New York Mayor Michael Bloomberg, founder of the advocacy group Mayors Against Illegal Guns, said it was "almost impossible to believe that a mass shooting in a kindergarten class could happen.
"We need immediate action. We have heard all the rhetoric before. What we have not seen is leadership - not from the White House and not from Congress," he said. "That must end today."
Outside the White House gates, about 200 people rallied on a cold evening in favor of gun restrictions.
The toll in Newtown exceeded that of one of the most notorious US school shootings, the 1999 rampage at Columbine High School in Littleton, Colorado, where two teenagers killed 13 students and staff before killing themselves.

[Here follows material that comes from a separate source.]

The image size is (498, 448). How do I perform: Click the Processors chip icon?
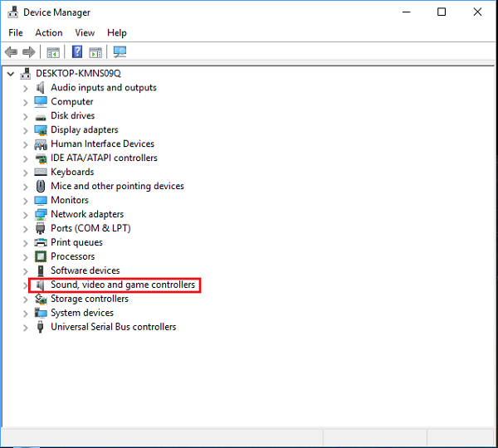pyautogui.click(x=41, y=256)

The United States has seen a number of shooting rampages this year, most recently in Oregon, where a gunman killed two people and then himself at a shopping mall on Tuesday. The deadliest came in July at a midnight screening of a Batman film in Colorado that killed 12 people and wounded 58.
In 2007, 32 people were killed at Virginia Tech university in the deadliest act of criminal gun violence in US history.
French President Francois Hollande, in an open letter to Obama, said he was "horrified" by the shootings. British Prime Minister David Cameron said, "It is heartbreaking to think of those who have had their children robbed from them at such a young age, when they had so much life ahead of them."
UN Secretary General Ban Ki-moon expressed his condolences and called the targeting of children "heinous and unthinkable."